# Amazon SageMaker PreProcessing, Inferencing & PostProcessing with Your custom Machine Learning Code

This Notebook demonstrates how to rapidly migrate your local custom Machine Learning code to AWS Cloud. 
With this example we illustrate how a custom`preprocess.py`, custom`predict.py`and custom`postprocess.py`scripts can be migrated to AWS without any changes to your code-base. With this approach you can rapidly embed your ML code into AWS ecosystem and take advantage of agility and scale offered by AWS SageMaker.

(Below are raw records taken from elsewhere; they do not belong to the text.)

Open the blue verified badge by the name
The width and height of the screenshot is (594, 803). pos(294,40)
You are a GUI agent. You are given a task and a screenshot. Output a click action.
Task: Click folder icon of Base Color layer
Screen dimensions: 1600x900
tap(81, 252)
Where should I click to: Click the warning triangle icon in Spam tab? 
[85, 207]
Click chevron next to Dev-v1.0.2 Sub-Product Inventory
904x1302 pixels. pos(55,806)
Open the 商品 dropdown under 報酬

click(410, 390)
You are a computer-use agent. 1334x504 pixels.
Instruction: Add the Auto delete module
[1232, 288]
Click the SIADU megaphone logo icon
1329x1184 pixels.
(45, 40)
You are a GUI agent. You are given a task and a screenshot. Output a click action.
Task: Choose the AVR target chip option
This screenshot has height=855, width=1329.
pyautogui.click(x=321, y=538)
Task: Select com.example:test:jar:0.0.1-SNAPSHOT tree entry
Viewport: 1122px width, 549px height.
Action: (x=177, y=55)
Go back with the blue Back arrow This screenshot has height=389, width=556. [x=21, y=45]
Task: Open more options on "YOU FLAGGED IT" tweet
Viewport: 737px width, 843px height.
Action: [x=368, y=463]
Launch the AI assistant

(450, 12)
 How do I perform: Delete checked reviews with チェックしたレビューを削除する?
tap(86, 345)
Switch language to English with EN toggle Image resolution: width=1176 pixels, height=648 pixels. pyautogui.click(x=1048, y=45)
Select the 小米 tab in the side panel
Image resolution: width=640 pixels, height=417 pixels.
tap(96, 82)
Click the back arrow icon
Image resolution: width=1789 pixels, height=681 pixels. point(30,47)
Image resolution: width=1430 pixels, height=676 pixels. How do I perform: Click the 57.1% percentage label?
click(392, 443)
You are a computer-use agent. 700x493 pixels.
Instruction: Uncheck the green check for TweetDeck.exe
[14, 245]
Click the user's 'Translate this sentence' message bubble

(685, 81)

*Please choose Python 3 (Data Science) kernel to proceed.*

## Setup
To build Docker images inside SageMaker Studio we'll need *sm-docker* library which is part of **sagemaker_studio-image_build**. Let's get that package into our Notebook instance.

In [None]:
#Install sagemaker_studio_image_build utility
import sys

!{sys.executable} -m pip install sagemaker_studio_image_build

## Review Dockerfile
Docker is a program that performs operating system-level virtualization for installing, distributing, and managing software. It packages applications and their dependencies into virtual containers that provide isolation, portability, and security. With Docker, you can ship code faster, standardize application operations, seamlessly move code, and economize by improving resource utilization.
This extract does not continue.